What happened

Shares of major oil and gas companies such as Chevron (CVX 0.98%), Occidental Petroleum (OXY 0.88%), and rig services company Transocean (RIG 0.50%) were falling today, down 3.7%, 8.9%, and 5.6%, respectively, as of 2:40 p.m. EDT.

There wasn't a single clear reason for today's sell-off in the sector; it's likely due to a combination of factors. Last night's midterm elections were predicted to usher in a Republican Congress, and Republicans are thought to be friendlier than Democrats toward fossil fuels. However, Republicans have generally underperformed in the elections, with both houses of Congress still up for grabs as of this writing.

Moreover, stocks and oil prices were generally lower today, perhaps reflecting nervousness around tomorrow's inflation report.

Finally, Occidental reported third-quarter earnings yesterday, delivering mixed results and showing an uptick in capital expenditures, which could be making investors nervous about free cash flow in the year ahead.

So what

On the regulatory front, oil stocks might be selling off due to the recent threat of a windfall profits tax on oil companies from the Biden administration. The administration has repeatedly asked major oil companies to increase their drilling to boost supply amid high gas prices following Russia's invasion of Ukraine, most recently offering to buy oil for the Strategic Petroleum Reserve should prices fall to $70 or below if increased supply leads to lower prices. However, the administration hasn't gotten much cooperation from major oil companies on that front.

After being turned down by oil executives, the administration threatened to impose a windfall profits tax on oil companies, which would raise taxes on "excess" profits these companies are currently generating instead of letting them invest those profits in more drilling.

That new tax was definitely a nonstarter in a Republican-controlled Congress. In fact, a windfall profits tax would probably have trouble passing even if the Democrats maintain a slim majority. Still, with oil stock prices having risen strongly over the past month, it's no surprise to see a round of profit-taking amid today's unexpected uncertainty regarding Congressional control.

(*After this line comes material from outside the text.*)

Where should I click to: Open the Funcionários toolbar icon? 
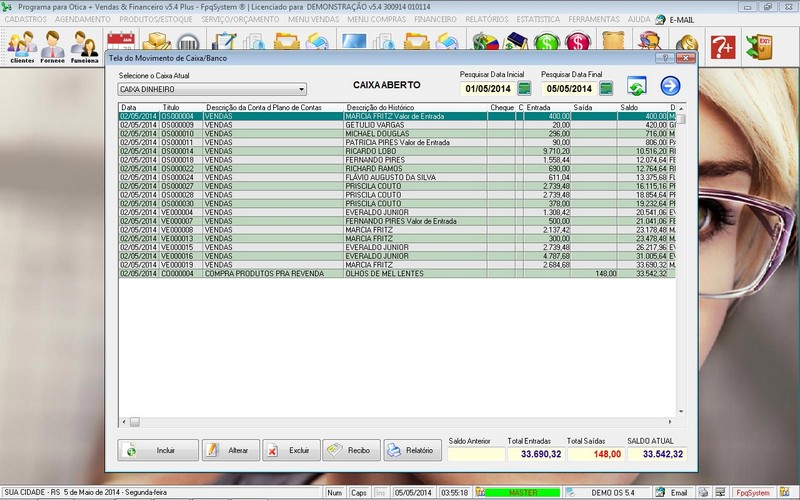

Occidental Petroleum also reported its third-quarter earnings yesterday afternoon. Revenue was up 39%, beating expectations, but adjusted (non-GAAP) earnings per share of $2.44 missed expectations by a penny.

It seems a bit strange that those results are causing Occidental to sell off much more than the typical oil stock today. However, scanning through its report, one thing that stood out was a notable uptick in capital expenditures last quarter compared to prior quarters, a trend we have seen amid shale drillers this earnings season. That could be causing some investors to think free cash flows might come under pressure as high-production wells go into decline and shale companies have to drill in new locations, often at higher costs due to inflation.

Now what

The energy sector is in a very uncertain place these days, as supply shortages are potentially running into an economic slowdown or even a recession, which would hurt demand. Moreover, some drillers are seeing an uptick in capital expenditures that could signal increased drilling or just inflationary pressures on equipment and labor.

In either case, it looks as if oil and gas companies are still quite profitable, but investors could be wondering if they will be slightly less profitable in the year ahead. And of course, recessionary and regulatory concerns remain wild cards. So the potential for both supply and demand shocks remains.

Investors should probably look to keep oil and gas stocks as a fixed percentage of their portfolios, as supply shocks could affect the broader economy in a big way. However, the sector remains volatile, so taking an unemotional, numbers-based approach -- selling on big upticks, adding on downturns, and sticking to that allocation plan -- might be the best course of action.